### RECORDS FOR THIS EXERCISE
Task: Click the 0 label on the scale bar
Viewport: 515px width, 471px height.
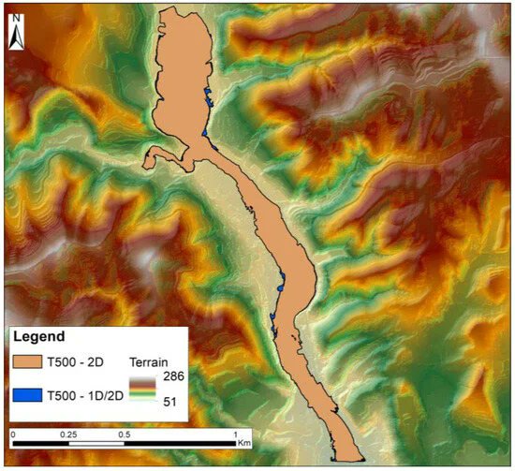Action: click(13, 435)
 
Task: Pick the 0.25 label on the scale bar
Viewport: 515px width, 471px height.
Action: click(68, 435)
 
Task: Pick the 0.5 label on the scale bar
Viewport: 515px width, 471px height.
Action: click(124, 435)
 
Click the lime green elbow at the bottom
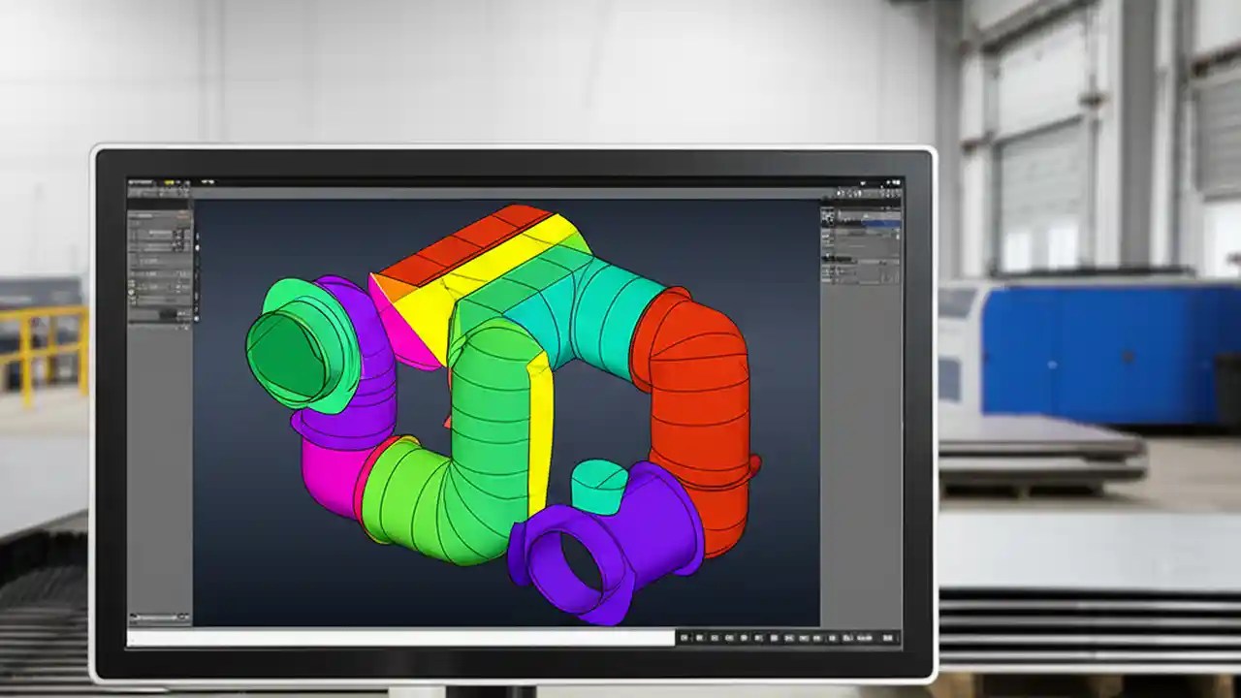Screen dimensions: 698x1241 coord(427,504)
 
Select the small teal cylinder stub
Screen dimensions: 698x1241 coord(599,485)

### YOUR TASK
Please turn all of the records above into a numbered list, one line per item, leaving out the blank lines and the pictures.

### RESPONSE
1. Task: Click the 0 label on the scale bar
2. Viewport: 515px width, 471px height.
3. Action: click(13, 435)
4. Task: Pick the 0.25 label on the scale bar
5. Viewport: 515px width, 471px height.
6. Action: click(68, 435)
7. Task: Pick the 0.5 label on the scale bar
8. Viewport: 515px width, 471px height.
9. Action: click(124, 435)
10. Click the lime green elbow at the bottom
11. Screen dimensions: 698x1241 coord(427,504)
12. Select the small teal cylinder stub
13. Screen dimensions: 698x1241 coord(599,485)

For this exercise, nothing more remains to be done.